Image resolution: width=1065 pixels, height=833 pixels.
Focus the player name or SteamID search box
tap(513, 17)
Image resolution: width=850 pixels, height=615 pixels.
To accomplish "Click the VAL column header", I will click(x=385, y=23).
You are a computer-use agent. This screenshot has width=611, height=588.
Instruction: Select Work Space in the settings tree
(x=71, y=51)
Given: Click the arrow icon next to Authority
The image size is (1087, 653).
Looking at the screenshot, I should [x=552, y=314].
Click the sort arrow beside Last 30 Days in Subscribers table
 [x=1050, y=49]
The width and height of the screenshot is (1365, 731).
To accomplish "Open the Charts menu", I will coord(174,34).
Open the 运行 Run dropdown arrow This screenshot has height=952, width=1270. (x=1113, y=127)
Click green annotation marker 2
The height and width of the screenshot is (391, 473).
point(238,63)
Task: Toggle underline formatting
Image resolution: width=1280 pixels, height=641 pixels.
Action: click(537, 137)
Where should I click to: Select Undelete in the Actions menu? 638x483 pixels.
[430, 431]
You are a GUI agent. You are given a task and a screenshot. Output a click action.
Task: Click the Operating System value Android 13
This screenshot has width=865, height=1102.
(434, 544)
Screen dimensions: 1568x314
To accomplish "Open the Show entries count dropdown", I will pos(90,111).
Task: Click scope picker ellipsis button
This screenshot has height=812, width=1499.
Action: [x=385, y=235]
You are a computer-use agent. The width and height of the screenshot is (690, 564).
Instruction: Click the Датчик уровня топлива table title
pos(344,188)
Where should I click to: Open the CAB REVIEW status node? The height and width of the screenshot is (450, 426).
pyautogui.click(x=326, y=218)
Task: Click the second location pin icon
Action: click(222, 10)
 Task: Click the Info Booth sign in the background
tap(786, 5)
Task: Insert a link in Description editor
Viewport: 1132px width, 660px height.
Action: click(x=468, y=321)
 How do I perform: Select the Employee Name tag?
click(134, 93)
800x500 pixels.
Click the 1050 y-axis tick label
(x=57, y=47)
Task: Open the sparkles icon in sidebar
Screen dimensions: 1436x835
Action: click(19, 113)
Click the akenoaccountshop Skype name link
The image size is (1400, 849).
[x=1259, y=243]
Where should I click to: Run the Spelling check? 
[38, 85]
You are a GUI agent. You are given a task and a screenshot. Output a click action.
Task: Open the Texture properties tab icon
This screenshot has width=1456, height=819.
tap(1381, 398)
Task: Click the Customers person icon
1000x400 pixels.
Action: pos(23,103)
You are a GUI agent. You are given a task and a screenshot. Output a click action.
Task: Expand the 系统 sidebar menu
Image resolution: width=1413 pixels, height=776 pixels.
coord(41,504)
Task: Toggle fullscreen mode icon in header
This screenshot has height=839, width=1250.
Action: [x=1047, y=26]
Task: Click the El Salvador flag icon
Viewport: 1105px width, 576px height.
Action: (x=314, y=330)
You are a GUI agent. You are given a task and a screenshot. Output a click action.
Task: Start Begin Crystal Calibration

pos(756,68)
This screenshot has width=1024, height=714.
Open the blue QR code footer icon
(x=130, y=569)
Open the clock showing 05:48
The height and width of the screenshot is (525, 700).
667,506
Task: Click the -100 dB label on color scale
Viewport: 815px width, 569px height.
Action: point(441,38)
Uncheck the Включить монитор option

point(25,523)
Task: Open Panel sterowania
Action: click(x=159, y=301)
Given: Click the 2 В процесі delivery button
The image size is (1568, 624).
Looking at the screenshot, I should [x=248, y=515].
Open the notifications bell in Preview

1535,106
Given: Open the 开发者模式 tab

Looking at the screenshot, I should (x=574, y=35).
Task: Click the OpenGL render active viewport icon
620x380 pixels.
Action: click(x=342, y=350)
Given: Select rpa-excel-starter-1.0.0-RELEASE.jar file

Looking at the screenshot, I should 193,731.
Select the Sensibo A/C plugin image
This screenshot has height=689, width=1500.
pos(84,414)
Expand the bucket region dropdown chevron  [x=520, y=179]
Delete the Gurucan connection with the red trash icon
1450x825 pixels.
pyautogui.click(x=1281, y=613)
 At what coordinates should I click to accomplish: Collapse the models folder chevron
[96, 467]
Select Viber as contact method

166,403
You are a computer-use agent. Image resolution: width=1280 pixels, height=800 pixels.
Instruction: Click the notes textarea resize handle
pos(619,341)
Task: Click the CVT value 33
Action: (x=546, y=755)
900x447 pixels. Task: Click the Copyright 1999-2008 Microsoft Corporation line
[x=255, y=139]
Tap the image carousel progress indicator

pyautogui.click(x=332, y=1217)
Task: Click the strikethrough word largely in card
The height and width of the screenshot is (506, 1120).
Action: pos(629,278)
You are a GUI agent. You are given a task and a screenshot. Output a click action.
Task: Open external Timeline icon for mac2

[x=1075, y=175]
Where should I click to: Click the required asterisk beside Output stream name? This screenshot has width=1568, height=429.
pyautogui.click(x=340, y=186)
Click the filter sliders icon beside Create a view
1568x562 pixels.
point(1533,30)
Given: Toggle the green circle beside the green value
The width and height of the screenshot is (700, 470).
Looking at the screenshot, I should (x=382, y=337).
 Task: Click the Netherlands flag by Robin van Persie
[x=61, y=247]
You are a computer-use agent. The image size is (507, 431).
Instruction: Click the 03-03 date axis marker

## WORK INSTRUCTION
Reply with one number only: how many lines of the listing hold "header"?

## EXERCISE RESULT
2